Suatu saat Hayati sedang menyiapkan masakan. Aziz marah kepada Hayati masakan apa ini. Lalu Hayati menjawab abang tidak pernah memberi uang kepada bunda. Tiba-tiba datang seorang rentenir yang menagih hutang. Akhirnya Aziz dan Hayati menderita kemiskinan Aziz sudah tak punya tempat tinggal lagi. Rumahnya disita. Aziz minta bantuan kepada Zainudin untuk mnginap beberapa hari sampai Aziz memperoleh pekerjaan. Zainudin bersedia membatu aziz dengan ikatan sahabat. Berselang kemudia aziz sakit berselang dua minggu Aziz sudah tinggal bersama Zainuddin. Aziz tidak enak, malu jika menetep terus di rumah Zainuddin dia ingin bekerja keluar meskipun kondisi belum pulih sepenuhnya sedangkan Hayati meneteap di rumah Zainuddin.

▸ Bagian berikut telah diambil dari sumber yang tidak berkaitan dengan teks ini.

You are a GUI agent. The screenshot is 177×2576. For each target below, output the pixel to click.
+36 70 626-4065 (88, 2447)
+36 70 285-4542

            Hayati bertemu Muluk dan berkata ”apakah Zainuddin masih membenci saya bang Muluk kog saya tidak di perkenankan untuk masuk ke kamar Zainuddin”. “ Bukan begitu cik Hayati dia sudah merena dan tidak pernah beruntung hidupnya” ucap Muluk. “ Bukankah rumah ini,  dan kekayaan ini sudah membuat bahagia”. “Dia dilihat secara lahir kaya akan tetapi batin sangat merana”. Lalu masuklah Hayati dan diperlihatkanlah gambar Hayati yang ada dikamar. Hayati menangis teredu-sedu saat itu.
            Aziz mengirim surat ingin melepaskan Hayati berselang tidak lama Aziz bunuh diri dengan meminum racun. Dia telan racun itu dan akhirnya mati.
Hayati bertemu dengan Zainuddin berkata apakah engkau masih marah kepadaku Zainuddin. Hayati minta maaf atas segala perbuatan yang telah ia lakukannya. Dan zainuddin tidak mau memaafkan hatinya sudah dipenuhi rasa marah dan dendam. Diusirnya Hayati untuk kembali pulang ke kampungnya. Dengan biaya yang di tanggung oleh Zainuddin.
            Hayati di antar Muluk untuk pergi ke pelabuhan perasaan Hayati tidak enak seakan-akan kakinya tidak mau berpisah dengan bumi. Lalu naiklah Hayati dengan perasaan tidak enak itu. Pada saat perjalanan naik kapal, tiba-tiba ada suara yang berbunyin alarm penumpang panik. Kapal yang di naiki Hayati akhirmya tenggelam. Zainuddin tersadar dan menyesal bahwa apa yang dilakukannya salah, ia hendak menjemput hayati. Akan tetapi tiba-tiba dia mendapat kabar dari koran bahwa kapal yang ditumpangi Hayati itu tenggelam. Berangkatlah Zainuddin menuju tempat evakuasi para korban. Zainuddin mencari Hayati kesana-kemari satu persatu korban dilihatnya. Akhirnya ditemukanlah Hayati dalam keadaan krtits, karena kekurangan darah kata dokter. Tiba-tiba mata Hayati membuka sayup-sayup dan berkata “maafkanlah saya zanudin” dengan suara yagn terbata-bata. Zainuddin bersedia memafkan. Zainuddin tidak rela hayati untuk pergi. Hayati meinta Zainuddin untuk membacakan kalimah sayahadat sebelum pergi. Dibacalah dua kalimat syahadat di dekat telingannya. Hayati menirukan dengan terbata-bata. Hayati menutup mata untuk yang terakhirnya kalinnya.
            Zainuddin sudah belajar dari masa lalunya bahwa ketika dia sedang turun yang dia sadari haru bangkit, jatuh lalu bangkit terus Zainuddin akhirnya menulis buku baru yang berjudul “Tenggelamnya Kapal Van Der Wijk. dan mendirikan tempat untuk anak yatim piatu yang ia persembahkan untuk Hayati.     
            Film Tenggelamnya Kapal Van Wick INi layak di tonton. Hal inin dikarenakan film ini beretemakan tenatng perjuangan dikala terepurukan. Merupakan terhadap kritik tentang adat suatu budaya yang tidak baik itu dapat membuat menderita seseorang. Di harapkannya film ini bisa memotivesi dikala jatuh itu harus bangun, jatuh bangun lagi dan merubah adat yang sudah tidak relevan lagi.